===== Data lines =====

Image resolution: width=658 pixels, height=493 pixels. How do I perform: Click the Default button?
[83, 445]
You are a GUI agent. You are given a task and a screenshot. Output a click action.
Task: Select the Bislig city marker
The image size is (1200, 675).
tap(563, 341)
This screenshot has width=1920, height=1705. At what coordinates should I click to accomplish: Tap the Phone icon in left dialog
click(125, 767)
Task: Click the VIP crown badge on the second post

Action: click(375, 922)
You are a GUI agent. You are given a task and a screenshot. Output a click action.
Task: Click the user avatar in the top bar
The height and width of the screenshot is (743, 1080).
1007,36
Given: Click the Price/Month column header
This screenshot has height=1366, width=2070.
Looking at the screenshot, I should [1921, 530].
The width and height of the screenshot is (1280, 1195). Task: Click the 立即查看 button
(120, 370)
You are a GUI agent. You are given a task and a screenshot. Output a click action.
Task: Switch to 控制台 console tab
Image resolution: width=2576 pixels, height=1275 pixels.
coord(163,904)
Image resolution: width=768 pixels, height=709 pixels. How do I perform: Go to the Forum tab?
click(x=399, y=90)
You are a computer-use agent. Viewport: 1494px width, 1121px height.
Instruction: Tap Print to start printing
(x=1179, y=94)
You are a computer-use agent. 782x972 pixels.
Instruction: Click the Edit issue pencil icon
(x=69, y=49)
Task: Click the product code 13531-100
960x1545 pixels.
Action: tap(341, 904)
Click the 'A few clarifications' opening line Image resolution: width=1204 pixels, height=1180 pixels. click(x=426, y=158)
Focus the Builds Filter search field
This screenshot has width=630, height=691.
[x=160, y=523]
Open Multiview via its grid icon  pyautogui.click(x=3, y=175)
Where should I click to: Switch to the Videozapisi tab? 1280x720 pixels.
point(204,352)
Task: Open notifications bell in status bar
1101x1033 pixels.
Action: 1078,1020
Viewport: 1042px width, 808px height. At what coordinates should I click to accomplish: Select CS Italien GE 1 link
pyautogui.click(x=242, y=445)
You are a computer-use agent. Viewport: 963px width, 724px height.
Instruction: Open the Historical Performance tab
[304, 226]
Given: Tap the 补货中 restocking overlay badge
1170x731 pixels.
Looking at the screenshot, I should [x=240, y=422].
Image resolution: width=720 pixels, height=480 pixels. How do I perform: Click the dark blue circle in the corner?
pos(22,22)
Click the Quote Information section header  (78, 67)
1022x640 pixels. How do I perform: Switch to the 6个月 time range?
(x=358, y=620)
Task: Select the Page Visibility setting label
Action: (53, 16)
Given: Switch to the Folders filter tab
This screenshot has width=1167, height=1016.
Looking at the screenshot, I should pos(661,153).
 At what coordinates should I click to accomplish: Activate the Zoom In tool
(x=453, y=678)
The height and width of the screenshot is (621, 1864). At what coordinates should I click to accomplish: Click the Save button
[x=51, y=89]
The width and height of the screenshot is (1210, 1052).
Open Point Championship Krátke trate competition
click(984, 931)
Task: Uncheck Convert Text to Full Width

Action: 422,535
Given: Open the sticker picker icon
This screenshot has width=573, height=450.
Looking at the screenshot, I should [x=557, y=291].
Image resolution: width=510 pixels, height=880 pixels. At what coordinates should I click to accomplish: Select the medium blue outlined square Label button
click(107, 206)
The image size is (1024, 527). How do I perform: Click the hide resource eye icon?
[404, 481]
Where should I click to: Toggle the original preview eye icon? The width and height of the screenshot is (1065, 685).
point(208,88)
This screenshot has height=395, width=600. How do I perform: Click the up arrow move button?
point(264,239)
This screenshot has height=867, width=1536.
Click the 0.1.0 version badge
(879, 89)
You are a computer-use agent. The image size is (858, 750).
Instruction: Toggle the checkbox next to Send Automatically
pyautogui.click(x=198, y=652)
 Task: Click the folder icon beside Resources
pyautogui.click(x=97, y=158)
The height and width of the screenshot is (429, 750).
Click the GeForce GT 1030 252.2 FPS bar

=====

Your task –
Rewrite the material as a Markdown table with columns "Row" and "Entry". Begin at the line that has "1022x640 pixels. How", stop after the line that has "Looking at the screenshot, I should [x=557, y=291].", and leave out blank lines.

Result –
| Row | Entry |
|---|---|
| 1 | 1022x640 pixels. How do I perform: Switch to the 6个月 time range? |
| 2 | (x=358, y=620) |
| 3 | Task: Select the Page Visibility setting label |
| 4 | Action: (53, 16) |
| 5 | Given: Switch to the Folders filter tab |
| 6 | This screenshot has width=1167, height=1016. |
| 7 | Looking at the screenshot, I should pos(661,153). |
| 8 |  At what coordinates should I click to accomplish: Activate the Zoom In tool |
| 9 | (x=453, y=678) |
| 10 | The height and width of the screenshot is (621, 1864). At what coordinates should I click to accomplish: Click the Save button |
| 11 | [x=51, y=89] |
| 12 | The width and height of the screenshot is (1210, 1052). |
| 13 | Open Point Championship Krátke trate competition |
| 14 | click(984, 931) |
| 15 | Task: Uncheck Convert Text to Full Width |
| 16 | Action: 422,535 |
| 17 | Given: Open the sticker picker icon |
| 18 | This screenshot has width=573, height=450. |
| 19 | Looking at the screenshot, I should [x=557, y=291]. |